Claudia Roth in Remagen Bundestagsvizepräsidentin spricht mit syrischen Flüchtlingen

REMAGEN · "Flüchtlinge" und "Integration" waren die beherrschenden Themen des Besuchs von Claudia Roth, die auf Einladung der Remagener Grünen gestern an den Rhein gekommen war. Die kleine Tour der Bundestagsvizepräsidentin begann mit einem Vortrag im "Studierendentreffpunkt Baracke".

 Claudia Roth un Grünen-Politiker aus dem Kreis Ahrweiler im Gespräch mit Flüchtlingen.

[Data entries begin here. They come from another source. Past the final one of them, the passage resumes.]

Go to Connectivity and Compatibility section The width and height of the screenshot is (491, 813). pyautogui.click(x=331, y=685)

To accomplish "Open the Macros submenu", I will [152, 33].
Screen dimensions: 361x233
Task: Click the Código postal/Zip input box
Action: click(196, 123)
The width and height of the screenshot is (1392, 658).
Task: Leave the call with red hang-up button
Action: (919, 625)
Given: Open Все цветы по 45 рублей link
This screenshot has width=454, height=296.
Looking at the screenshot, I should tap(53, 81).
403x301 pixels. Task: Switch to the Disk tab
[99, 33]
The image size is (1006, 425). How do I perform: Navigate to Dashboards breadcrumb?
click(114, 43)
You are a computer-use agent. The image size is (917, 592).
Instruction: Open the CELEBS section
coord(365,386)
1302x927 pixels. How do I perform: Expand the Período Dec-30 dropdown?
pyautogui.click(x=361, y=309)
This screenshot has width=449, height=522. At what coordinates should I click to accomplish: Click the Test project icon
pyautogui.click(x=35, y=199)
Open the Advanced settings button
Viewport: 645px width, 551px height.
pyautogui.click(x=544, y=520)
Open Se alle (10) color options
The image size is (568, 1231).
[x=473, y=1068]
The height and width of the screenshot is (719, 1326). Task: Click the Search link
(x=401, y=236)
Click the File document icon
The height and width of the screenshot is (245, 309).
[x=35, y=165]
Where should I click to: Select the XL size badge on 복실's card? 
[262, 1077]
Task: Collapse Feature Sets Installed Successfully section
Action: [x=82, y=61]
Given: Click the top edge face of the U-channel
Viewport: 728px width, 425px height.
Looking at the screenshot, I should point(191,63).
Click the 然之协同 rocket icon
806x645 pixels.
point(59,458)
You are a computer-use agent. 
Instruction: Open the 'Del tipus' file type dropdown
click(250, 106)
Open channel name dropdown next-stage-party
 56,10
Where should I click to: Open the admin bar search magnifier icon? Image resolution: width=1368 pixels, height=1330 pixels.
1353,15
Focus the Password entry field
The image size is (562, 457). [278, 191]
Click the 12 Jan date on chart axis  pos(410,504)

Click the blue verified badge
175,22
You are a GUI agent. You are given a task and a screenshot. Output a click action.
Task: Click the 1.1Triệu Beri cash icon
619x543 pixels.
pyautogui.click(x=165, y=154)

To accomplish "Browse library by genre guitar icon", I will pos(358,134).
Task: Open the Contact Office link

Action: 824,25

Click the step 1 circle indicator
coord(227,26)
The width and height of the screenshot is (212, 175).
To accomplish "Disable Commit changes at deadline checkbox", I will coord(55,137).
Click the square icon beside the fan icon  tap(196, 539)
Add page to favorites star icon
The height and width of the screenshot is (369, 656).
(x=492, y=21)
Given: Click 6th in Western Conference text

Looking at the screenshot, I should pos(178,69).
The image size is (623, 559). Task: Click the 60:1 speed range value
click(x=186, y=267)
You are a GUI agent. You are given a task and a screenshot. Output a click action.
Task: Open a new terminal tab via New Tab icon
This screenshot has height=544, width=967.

Claudia Roth un Grünen-Politiker aus dem Kreis Ahrweiler im Gespräch mit Flüchtlingen.

Foto: Martin Gausmann

Nach einem Abstecher zur Türkisch-Islamischen Moscheegemeinde bildete die bewegende Begegnung mit einer syrischen Flüchtlingsfamilie im Ratskeller des Rathauses den Abschluss ihres Besuchs in Remagen.

Begleitet vom Chef der Grünen-Fraktion im Remagener Stadtrat, Frank Bliss, dem Kreisgeschäftsführer von Bündnis 90/Die Grünen, Robert Kolle, dem Landtagsabgeordneten Wolfgang Schlagwein und der rheinland-pfälzischen Wirtschaftsministerin Eveline Lemke stand Claudia Roth beim Termin im Studierendentreffpunkt noch ganz unter dem Eindruck des aktuellen Schiffsunglücks im Mittelmeer, bei dem bis zu 700 Flüchtlinge ums Leben gekommen sein sollen. "Die europäische Flüchtlingspolitik ist gescheitert", erklärte die ehemalige Bundesvorsitzende von Bündnis 90/Die Grünen angesichts der neuerlichen Tragödie.

"Es ist ein Armutszeugnis, wenn den europäischen Staaten Menschenleben die acht Millionen Euro nicht wert sind, die für das italienische Seerettungsprogramm Mare Nostrum monatlich aufzuwenden wären", machte Roth ihrem Unmut Luft. Sie kritisierte, dass die europäische Flüchtlingspolitik generell auf Abschottung setze, statt legale Fluchtwege zu schaffen. Und es sei beschämend, dass die humanitäre Verantwortung auf wenige Regionen an den EU-Außengrenzen abgewälzt werde. Stattdessen forderten die Grünen ein gesamteuropäisches Konzept in Form einer menschenrechtsbasierten Flüchtlingspolitik, die den Menschen eine Perspektive auf Leben geben würde.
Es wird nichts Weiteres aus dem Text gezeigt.